Civil rights activist, Harry Belafonte, l. with Bill de Blasio at right.

News Americas, NEW YORK, NY, Fri. Aug. 2, 2013: Legendary Caribbean American artist and civil rights activist, Harry Belafonte, has made his choice for mayor of New York City as the countdown to the primary election on September 10th begins. And no it’s not Anthony Weiner!

Belafonte on July 30th endorsed New York City Public Advocate Bill de Blasio for mayor over the other Bill – African American former Comptroller Bill Thompson – as the fight for New York’s Caribbean and black votes continues.

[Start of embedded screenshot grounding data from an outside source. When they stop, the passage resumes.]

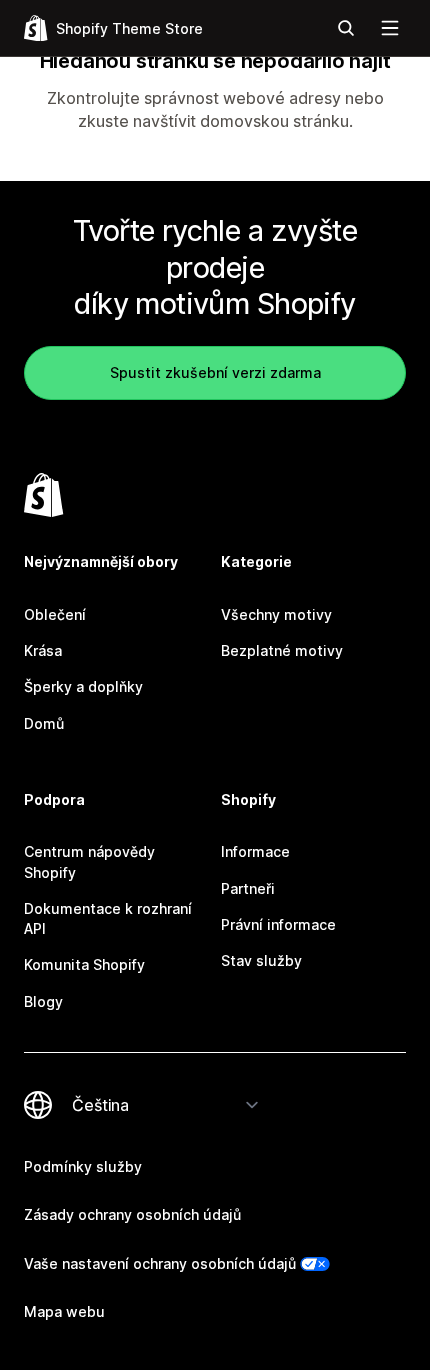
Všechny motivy (276, 614)
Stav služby (261, 960)
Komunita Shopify (84, 964)
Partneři (248, 888)
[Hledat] (346, 28)
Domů (44, 723)
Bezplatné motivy (282, 650)
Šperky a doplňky (83, 686)
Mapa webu (64, 1311)
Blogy (43, 1001)
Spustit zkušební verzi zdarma (215, 372)
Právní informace (278, 924)
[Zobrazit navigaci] (390, 28)
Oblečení (55, 614)
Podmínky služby (83, 1166)
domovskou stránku (274, 121)
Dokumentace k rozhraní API (108, 918)
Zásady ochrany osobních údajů (132, 1214)
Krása (43, 650)
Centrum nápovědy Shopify (89, 861)
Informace (255, 851)
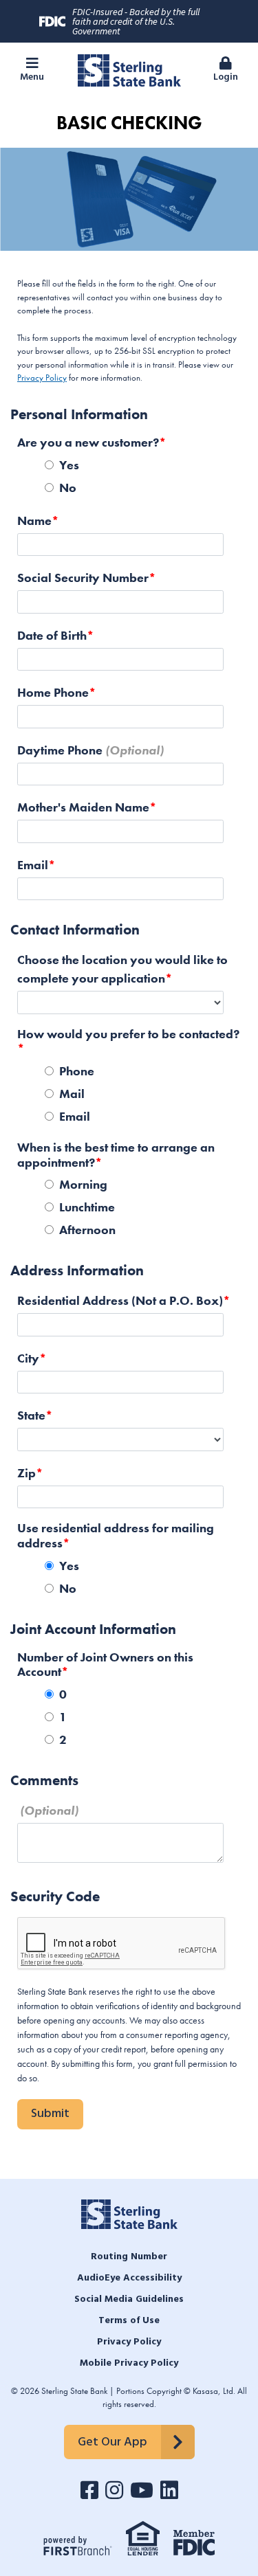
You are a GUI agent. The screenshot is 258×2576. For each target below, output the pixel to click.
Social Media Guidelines (129, 2299)
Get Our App (112, 2442)
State (31, 1415)
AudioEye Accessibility (129, 2278)
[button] (32, 70)
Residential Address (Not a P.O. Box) (120, 1300)
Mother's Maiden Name (83, 807)
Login (225, 77)
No (67, 487)
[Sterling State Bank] (129, 69)
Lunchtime (87, 1207)
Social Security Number (83, 577)
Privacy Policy (42, 377)
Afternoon (87, 1229)
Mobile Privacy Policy (129, 2363)
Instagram (114, 2490)
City (28, 1358)
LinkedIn (169, 2490)
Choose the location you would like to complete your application (122, 969)
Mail (72, 1093)
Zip (26, 1473)
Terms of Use (129, 2321)
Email (32, 865)
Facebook (89, 2490)
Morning (83, 1184)
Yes (69, 465)
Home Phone (53, 692)
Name (34, 520)
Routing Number (129, 2257)
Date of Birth (52, 635)
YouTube (141, 2490)
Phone (76, 1071)
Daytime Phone (60, 750)
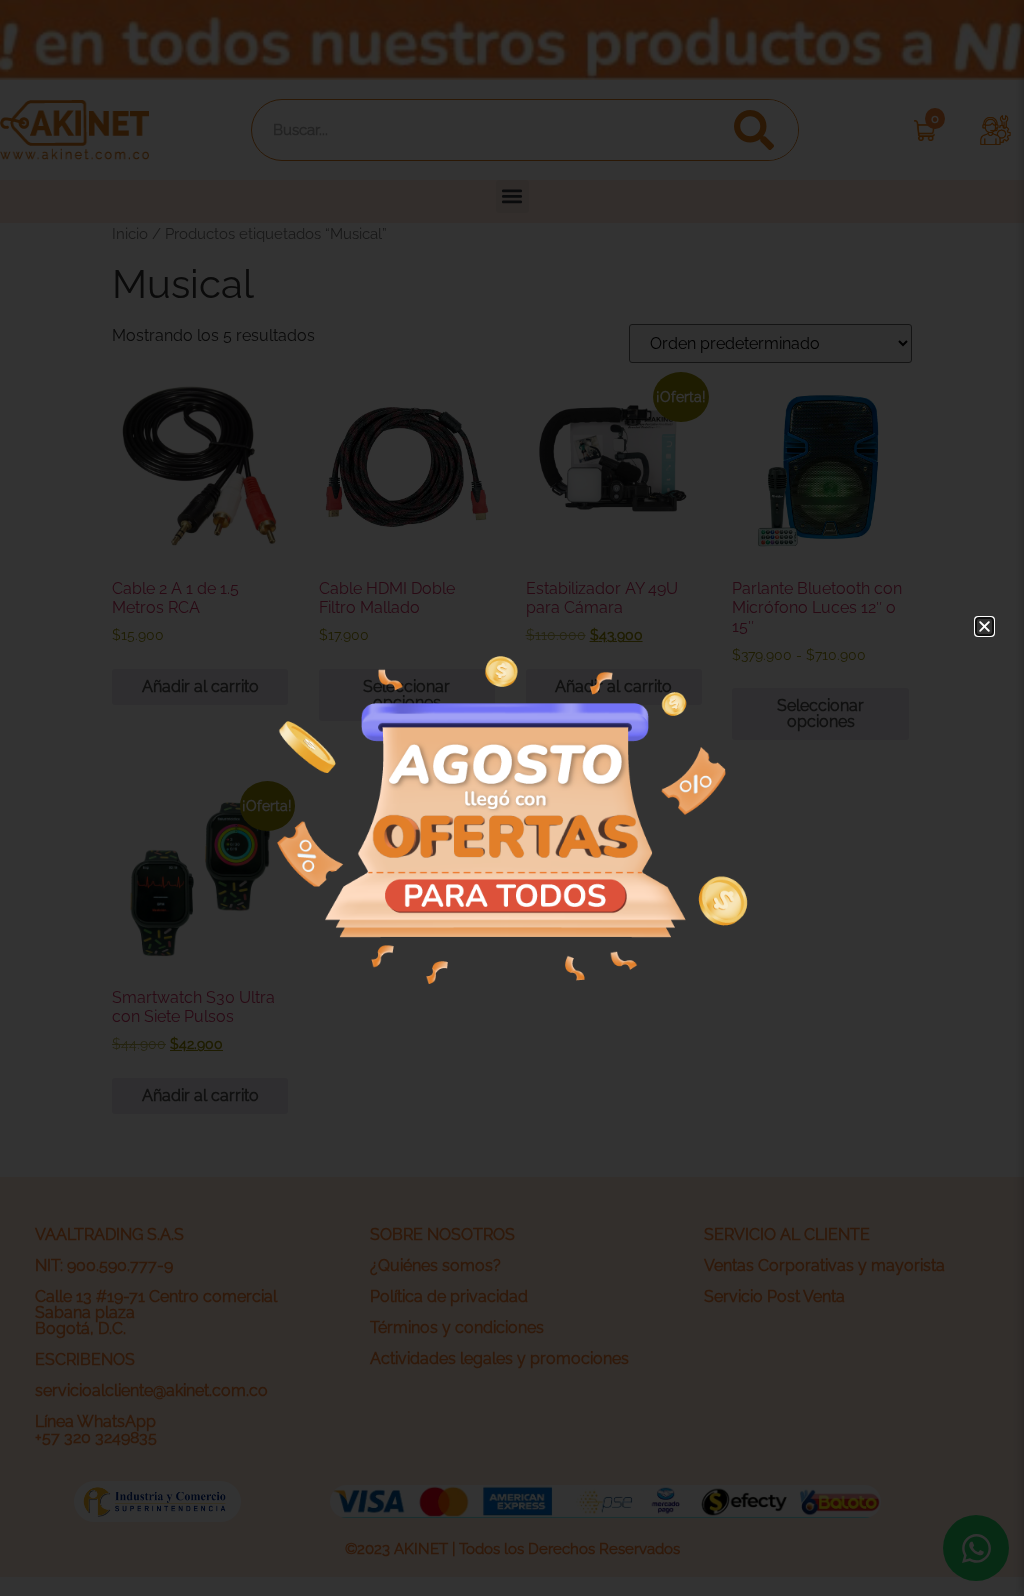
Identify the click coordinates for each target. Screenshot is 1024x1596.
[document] (512, 798)
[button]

“I’ve watched this city go through many ups and downs, and now we’re in a time when we are desperately in need of a man who has a great vision, a great sense of the needs of the community, and a man who is committed to the working people of this city,” said Belafonte in a statement. “Bill’s leadership and his vision and what he sees for this city in terms of healthcare, in terms of hospitals, is absolutely key. … and we encourage all our citizens to pay attention, and put him in as our mayor.”

De Blasio was also endorsed by Caribbean American Congresswoman Yvette D. Clarke.

“New York City needs a mayor who respects the rule of all, the civil rights and civil liberties of all New Yorkers, and who will lead by putting an abrupt halt on the excessive use of stop-and-frisk and who will stand and fight alongside me for a national ban on racial profiling,” said Congresswoman Clarke. “Bill de Blasio is such a leader. … [He] represents leadership that embraces the virtues of diversity and an inclusive governance of our town — and I know Bill will stand up for the needs of communities all across the five boroughs.”

A July 29th Quinnipiac University poll showed this week that de Blasio is now in second place after City Council Speaker Christine Quinn with 21 percent of 446 Democratic voters likely to vote for him. That’s compared to 27 percent for Quinn and 20 percent for Thompson. Weiner’s support fell from 26 percent last week to 16 percent following new revelations over sexting.